Description of the task: Please set down exactly the lines of the listing below from the line containing "The image size is (761, 627)." through the line containing "Open April 8 cell with 9,188 swap", both lines included, leaving out all other lines.

--- Task input Enclosed Below ---

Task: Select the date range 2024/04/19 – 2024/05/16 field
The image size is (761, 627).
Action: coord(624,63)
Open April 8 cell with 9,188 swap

--- End of Enclosed Task input ---
--- Task input Enclosed Below ---

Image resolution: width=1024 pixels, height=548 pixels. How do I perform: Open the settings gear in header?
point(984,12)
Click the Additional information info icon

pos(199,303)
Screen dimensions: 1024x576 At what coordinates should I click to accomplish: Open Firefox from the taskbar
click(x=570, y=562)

--- End of Enclosed Task input ---

Result of this exercise:
The image size is (761, 627).
Action: coord(624,63)
Open April 8 cell with 9,188 swap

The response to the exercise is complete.